• [Activity]: Copy each line of the material in which the word "resolution" appears.

• [The records]:

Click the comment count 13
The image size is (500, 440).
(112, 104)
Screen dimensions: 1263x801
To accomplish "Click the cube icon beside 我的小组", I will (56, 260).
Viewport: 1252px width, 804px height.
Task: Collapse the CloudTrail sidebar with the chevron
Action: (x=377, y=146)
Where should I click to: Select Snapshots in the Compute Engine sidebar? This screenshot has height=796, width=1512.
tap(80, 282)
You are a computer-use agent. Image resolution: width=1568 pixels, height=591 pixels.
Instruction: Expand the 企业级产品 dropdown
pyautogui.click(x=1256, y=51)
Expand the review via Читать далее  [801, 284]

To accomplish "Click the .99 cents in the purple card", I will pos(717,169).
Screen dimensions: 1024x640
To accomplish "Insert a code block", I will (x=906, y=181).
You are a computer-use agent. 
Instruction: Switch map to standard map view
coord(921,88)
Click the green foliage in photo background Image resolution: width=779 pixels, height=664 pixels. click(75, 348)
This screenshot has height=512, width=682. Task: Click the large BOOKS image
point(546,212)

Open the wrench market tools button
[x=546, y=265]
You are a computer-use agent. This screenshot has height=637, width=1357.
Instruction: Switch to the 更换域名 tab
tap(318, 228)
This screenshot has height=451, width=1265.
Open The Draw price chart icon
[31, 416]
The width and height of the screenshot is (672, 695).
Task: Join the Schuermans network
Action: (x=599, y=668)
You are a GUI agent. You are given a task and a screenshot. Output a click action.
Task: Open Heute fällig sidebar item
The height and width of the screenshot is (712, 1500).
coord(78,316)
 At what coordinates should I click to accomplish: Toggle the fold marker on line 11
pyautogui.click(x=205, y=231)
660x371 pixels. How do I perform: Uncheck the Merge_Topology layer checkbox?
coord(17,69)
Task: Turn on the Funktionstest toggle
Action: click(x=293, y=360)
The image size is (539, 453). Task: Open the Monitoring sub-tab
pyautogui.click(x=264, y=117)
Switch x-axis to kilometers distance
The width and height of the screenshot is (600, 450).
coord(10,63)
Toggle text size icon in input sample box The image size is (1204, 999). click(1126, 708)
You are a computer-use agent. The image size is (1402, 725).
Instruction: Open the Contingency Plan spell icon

• [Task answer]:
You are a computer-use agent. Image resolution: width=1568 pixels, height=591 pixels.
Click the green foliage in photo background Image resolution: width=779 pixels, height=664 pixels. click(75, 348)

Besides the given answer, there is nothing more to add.